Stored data
=====
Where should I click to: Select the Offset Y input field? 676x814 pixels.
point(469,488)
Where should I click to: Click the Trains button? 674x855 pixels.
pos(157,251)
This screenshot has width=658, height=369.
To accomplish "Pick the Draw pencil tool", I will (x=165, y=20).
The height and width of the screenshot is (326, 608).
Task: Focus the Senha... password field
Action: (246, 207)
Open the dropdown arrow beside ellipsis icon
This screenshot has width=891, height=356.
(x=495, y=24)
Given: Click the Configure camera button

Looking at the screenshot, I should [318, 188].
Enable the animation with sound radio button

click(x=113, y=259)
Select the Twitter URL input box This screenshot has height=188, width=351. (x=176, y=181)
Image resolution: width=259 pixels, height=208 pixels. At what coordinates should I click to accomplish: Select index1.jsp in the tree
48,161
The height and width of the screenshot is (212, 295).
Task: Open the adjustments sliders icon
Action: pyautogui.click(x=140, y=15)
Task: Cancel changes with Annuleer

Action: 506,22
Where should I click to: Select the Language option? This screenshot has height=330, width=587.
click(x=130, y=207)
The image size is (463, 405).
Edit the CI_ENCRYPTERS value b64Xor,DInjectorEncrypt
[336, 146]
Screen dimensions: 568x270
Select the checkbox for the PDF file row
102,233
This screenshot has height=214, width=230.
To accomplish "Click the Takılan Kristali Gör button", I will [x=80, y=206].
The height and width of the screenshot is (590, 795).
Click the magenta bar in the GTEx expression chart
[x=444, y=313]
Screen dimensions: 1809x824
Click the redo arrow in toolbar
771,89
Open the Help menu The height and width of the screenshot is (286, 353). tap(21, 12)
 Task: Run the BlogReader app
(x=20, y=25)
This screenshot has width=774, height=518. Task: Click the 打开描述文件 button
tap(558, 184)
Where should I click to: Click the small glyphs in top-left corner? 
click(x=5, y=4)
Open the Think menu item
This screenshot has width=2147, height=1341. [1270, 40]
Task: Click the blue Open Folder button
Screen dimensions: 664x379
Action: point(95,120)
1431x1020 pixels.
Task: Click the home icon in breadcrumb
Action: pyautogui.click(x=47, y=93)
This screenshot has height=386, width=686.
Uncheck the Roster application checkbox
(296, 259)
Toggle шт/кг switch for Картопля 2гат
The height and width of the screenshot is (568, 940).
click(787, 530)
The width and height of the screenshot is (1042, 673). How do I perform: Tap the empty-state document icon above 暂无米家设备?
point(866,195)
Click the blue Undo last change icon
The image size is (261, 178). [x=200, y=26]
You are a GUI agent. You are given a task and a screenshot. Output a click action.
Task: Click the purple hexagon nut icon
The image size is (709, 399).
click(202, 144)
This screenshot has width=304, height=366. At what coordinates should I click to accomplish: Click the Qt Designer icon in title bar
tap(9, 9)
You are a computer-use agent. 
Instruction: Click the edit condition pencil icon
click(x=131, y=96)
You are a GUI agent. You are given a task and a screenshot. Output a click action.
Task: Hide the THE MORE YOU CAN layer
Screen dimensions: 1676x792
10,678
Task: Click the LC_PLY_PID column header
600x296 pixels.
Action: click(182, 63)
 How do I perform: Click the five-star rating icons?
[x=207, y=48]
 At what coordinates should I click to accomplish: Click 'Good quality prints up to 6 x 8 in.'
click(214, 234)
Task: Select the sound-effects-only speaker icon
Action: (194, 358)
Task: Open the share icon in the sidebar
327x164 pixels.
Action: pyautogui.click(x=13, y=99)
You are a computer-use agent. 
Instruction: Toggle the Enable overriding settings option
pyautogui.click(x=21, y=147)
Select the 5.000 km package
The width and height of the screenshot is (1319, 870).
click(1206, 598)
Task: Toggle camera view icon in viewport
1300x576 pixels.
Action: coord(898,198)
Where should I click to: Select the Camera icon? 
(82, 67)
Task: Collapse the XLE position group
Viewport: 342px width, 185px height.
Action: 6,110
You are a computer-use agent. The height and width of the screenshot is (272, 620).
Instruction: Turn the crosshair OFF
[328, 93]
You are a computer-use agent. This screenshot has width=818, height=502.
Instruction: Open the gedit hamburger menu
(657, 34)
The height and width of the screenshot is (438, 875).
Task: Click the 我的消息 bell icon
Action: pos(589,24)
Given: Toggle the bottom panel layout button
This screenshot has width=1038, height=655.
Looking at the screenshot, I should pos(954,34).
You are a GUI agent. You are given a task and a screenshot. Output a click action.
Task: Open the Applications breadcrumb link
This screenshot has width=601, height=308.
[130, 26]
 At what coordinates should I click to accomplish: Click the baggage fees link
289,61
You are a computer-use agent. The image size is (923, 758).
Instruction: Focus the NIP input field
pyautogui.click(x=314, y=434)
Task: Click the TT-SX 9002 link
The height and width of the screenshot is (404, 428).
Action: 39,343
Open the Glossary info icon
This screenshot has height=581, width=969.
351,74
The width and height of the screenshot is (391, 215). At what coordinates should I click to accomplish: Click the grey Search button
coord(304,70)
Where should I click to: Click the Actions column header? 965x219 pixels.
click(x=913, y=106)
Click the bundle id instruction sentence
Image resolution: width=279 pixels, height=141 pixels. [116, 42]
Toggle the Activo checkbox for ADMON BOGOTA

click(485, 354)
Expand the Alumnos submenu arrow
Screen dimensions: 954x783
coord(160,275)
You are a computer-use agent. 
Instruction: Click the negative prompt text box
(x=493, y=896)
=====
Every record is to be written out verbatim.

▸ **RESPONSE FOR THIS EXERCISE**
Where should I click to: Select the Offset Y input field? 676x814 pixels.
point(469,488)
Where should I click to: Click the Trains button? 674x855 pixels.
pos(157,251)
This screenshot has width=658, height=369.
To accomplish "Pick the Draw pencil tool", I will (x=165, y=20).
The height and width of the screenshot is (326, 608).
Task: Focus the Senha... password field
Action: (246, 207)
Open the dropdown arrow beside ellipsis icon
This screenshot has width=891, height=356.
(x=495, y=24)
Given: Click the Configure camera button

Looking at the screenshot, I should [318, 188].
Enable the animation with sound radio button

click(x=113, y=259)
Select the Twitter URL input box This screenshot has height=188, width=351. (x=176, y=181)
Image resolution: width=259 pixels, height=208 pixels. At what coordinates should I click to accomplish: Select index1.jsp in the tree
48,161
The height and width of the screenshot is (212, 295).
Task: Open the adjustments sliders icon
Action: pyautogui.click(x=140, y=15)
Task: Cancel changes with Annuleer

Action: 506,22
Where should I click to: Select the Language option? This screenshot has height=330, width=587.
click(x=130, y=207)
The image size is (463, 405).
Edit the CI_ENCRYPTERS value b64Xor,DInjectorEncrypt
[336, 146]
Screen dimensions: 568x270
Select the checkbox for the PDF file row
102,233
This screenshot has height=214, width=230.
To accomplish "Click the Takılan Kristali Gör button", I will [x=80, y=206].
The height and width of the screenshot is (590, 795).
Click the magenta bar in the GTEx expression chart
[x=444, y=313]
Screen dimensions: 1809x824
Click the redo arrow in toolbar
771,89
Open the Help menu The height and width of the screenshot is (286, 353). tap(21, 12)
 Task: Run the BlogReader app
(x=20, y=25)
This screenshot has width=774, height=518. Task: Click the 打开描述文件 button
tap(558, 184)
Where should I click to: Click the small glyphs in top-left corner? 
click(x=5, y=4)
Open the Think menu item
This screenshot has width=2147, height=1341. [1270, 40]
Task: Click the blue Open Folder button
Screen dimensions: 664x379
Action: point(95,120)
1431x1020 pixels.
Task: Click the home icon in breadcrumb
Action: pyautogui.click(x=47, y=93)
This screenshot has height=386, width=686.
Uncheck the Roster application checkbox
(296, 259)
Toggle шт/кг switch for Картопля 2гат
The height and width of the screenshot is (568, 940).
click(787, 530)
The width and height of the screenshot is (1042, 673). How do I perform: Tap the empty-state document icon above 暂无米家设备?
point(866,195)
Click the blue Undo last change icon
The image size is (261, 178). [x=200, y=26]
You are a GUI agent. You are given a task and a screenshot. Output a click action.
Task: Click the purple hexagon nut icon
The image size is (709, 399).
click(202, 144)
This screenshot has width=304, height=366. At what coordinates should I click to accomplish: Click the Qt Designer icon in title bar
tap(9, 9)
You are a computer-use agent. 
Instruction: Click the edit condition pencil icon
click(x=131, y=96)
You are a GUI agent. You are given a task and a screenshot. Output a click action.
Task: Hide the THE MORE YOU CAN layer
Screen dimensions: 1676x792
10,678
Task: Click the LC_PLY_PID column header
600x296 pixels.
Action: click(182, 63)
 How do I perform: Click the five-star rating icons?
[x=207, y=48]
 At what coordinates should I click to accomplish: Click 'Good quality prints up to 6 x 8 in.'
click(214, 234)
Task: Select the sound-effects-only speaker icon
Action: (194, 358)
Task: Open the share icon in the sidebar
327x164 pixels.
Action: pyautogui.click(x=13, y=99)
You are a computer-use agent. 
Instruction: Toggle the Enable overriding settings option
pyautogui.click(x=21, y=147)
Select the 5.000 km package
The width and height of the screenshot is (1319, 870).
click(1206, 598)
Task: Toggle camera view icon in viewport
1300x576 pixels.
Action: coord(898,198)
Where should I click to: Select the Camera icon? 
(82, 67)
Task: Collapse the XLE position group
Viewport: 342px width, 185px height.
Action: 6,110
You are a computer-use agent. The height and width of the screenshot is (272, 620).
Instruction: Turn the crosshair OFF
[328, 93]
You are a computer-use agent. This screenshot has width=818, height=502.
Instruction: Open the gedit hamburger menu
(657, 34)
The height and width of the screenshot is (438, 875).
Task: Click the 我的消息 bell icon
Action: pos(589,24)
Given: Toggle the bottom panel layout button
This screenshot has width=1038, height=655.
Looking at the screenshot, I should pos(954,34).
You are a GUI agent. You are given a task and a screenshot. Output a click action.
Task: Open the Applications breadcrumb link
This screenshot has width=601, height=308.
[130, 26]
 At what coordinates should I click to accomplish: Click the baggage fees link
289,61
You are a computer-use agent. The image size is (923, 758).
Instruction: Focus the NIP input field
pyautogui.click(x=314, y=434)
Task: Click the TT-SX 9002 link
The height and width of the screenshot is (404, 428).
Action: 39,343
Open the Glossary info icon
This screenshot has height=581, width=969.
351,74
The width and height of the screenshot is (391, 215). At what coordinates should I click to accomplish: Click the grey Search button
coord(304,70)
Where should I click to: Click the Actions column header? 965x219 pixels.
click(x=913, y=106)
Click the bundle id instruction sentence
Image resolution: width=279 pixels, height=141 pixels. [116, 42]
Toggle the Activo checkbox for ADMON BOGOTA

click(485, 354)
Expand the Alumnos submenu arrow
Screen dimensions: 954x783
coord(160,275)
You are a computer-use agent. 
Instruction: Click the negative prompt text box
(x=493, y=896)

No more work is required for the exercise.